Passage shown:
------------------------

Spending for health care mergers and acquisitions fell by 38% in 2012, according to a new report by Irving Levin Associates. When all health care sectors tracked in the report are combined, $143.3 billion was committed to deals in 2012, significantly less than in 2011, which saw expenditures of $231 billion. Overall spending in 2012 was the lowest since 2003, when $94.2 billion was spent on mergers and acquisitions.
However, the picture changes slightly when one looks at individual sectors and the number of deals. Despite declining expenditures, the number of deals announced remained high, with 1,063 announced deals in 2012, up 5.9% from 2011. Deal volume for technology and service increased by 2% and 8.9%, respectively.
In addition, as dollar volumes in big money sectors like technology fell significantly, it rose for the physician medical group and home health care and hospice sectors. The amount of money spent on mergers and acquisitions for physician medical groups jumped 845.6% to $4.4 billion in 2012, largely due to the $4.2 billion acquisition of HealthCare Partners, Inc. by DaVita Inc. last year.
The report authors also cited the trend of physicians getting out of private practice as practice administration gets increasingly complex at the same time as hospital and medical systems are on a physician group buying spree in order to better control costs in newly formed Accountable Care Organizations and "lock in" physician referrals to their own facilities.

------------------------

Recorded data:
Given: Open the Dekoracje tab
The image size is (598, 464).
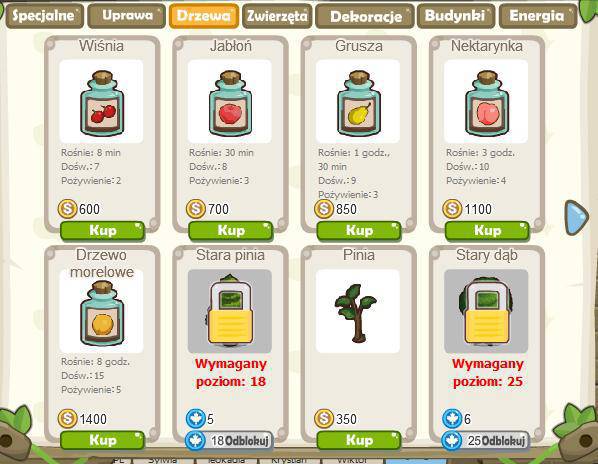Looking at the screenshot, I should tap(365, 16).
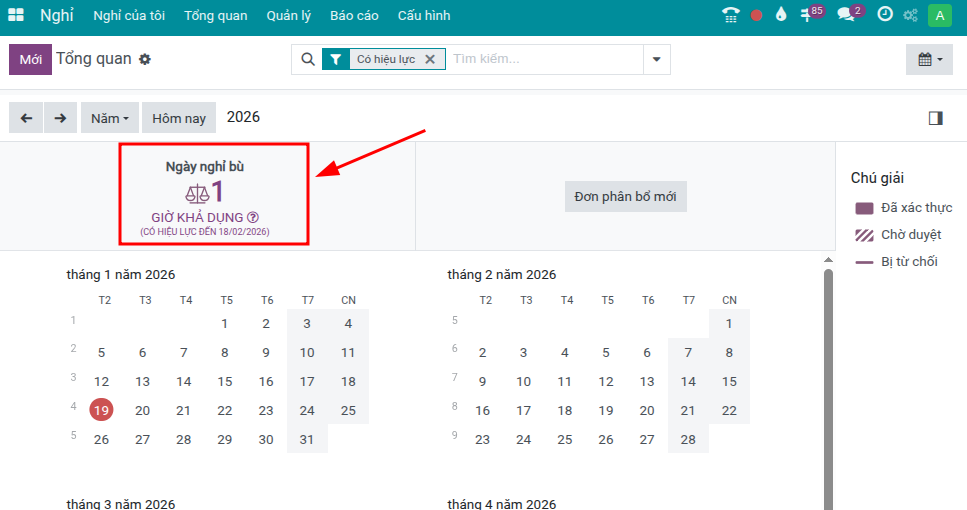Click the gear icon beside Tổng quan
Screen dimensions: 967x510
point(145,60)
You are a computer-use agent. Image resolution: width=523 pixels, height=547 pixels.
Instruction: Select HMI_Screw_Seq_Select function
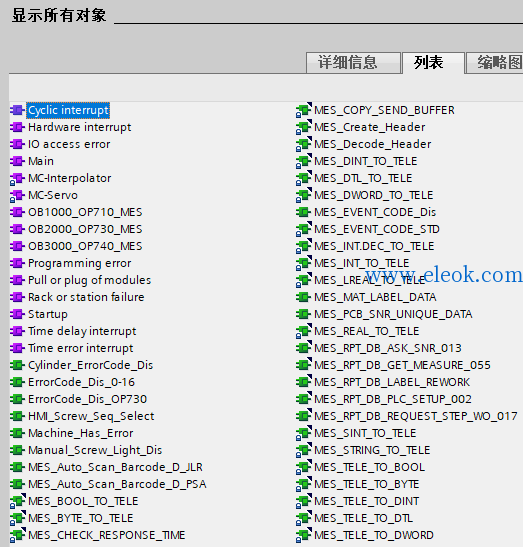91,416
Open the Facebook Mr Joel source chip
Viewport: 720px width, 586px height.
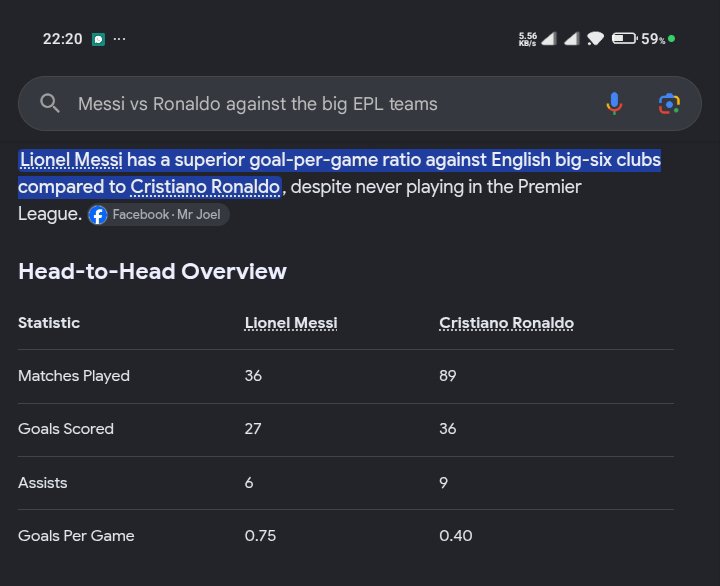click(158, 214)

------------------------

Exercise tasks:
• A. List every dollar amount that appears in the passage on health care mergers and acquisitions.
• B. Resume the passage on health care mergers and acquisitions from the point where it stops.

Written answers:
• A. $143.3 billion, $231 billion, $94.2 billion, $4.4 billion, $4.2 billion

• B.
Other high growth sectors included home health and hospice, which recorded substantial growth with increases in both deal and dollar volume, at 20.7% and 1872.1% ($5.7 billion in 2012 vs. $289 million in 2011). Behavioral health care dollar volume also rose 230.6%.
Sectors that declined included the technology and services sector. They dropped by 41.6% and 38%, respectively. In particular, hospitals and medical devices saw drastic declines, dropping by 77.72% and 62%.
“The fact that the number of M &A transactions was so high, despite the drop in dollar volume, indicates a strong case of market breadth with buyers going after more strategic deals and not the blockbusters,” said Stephen M. Monroe, partner at Levin Associates, in the press release.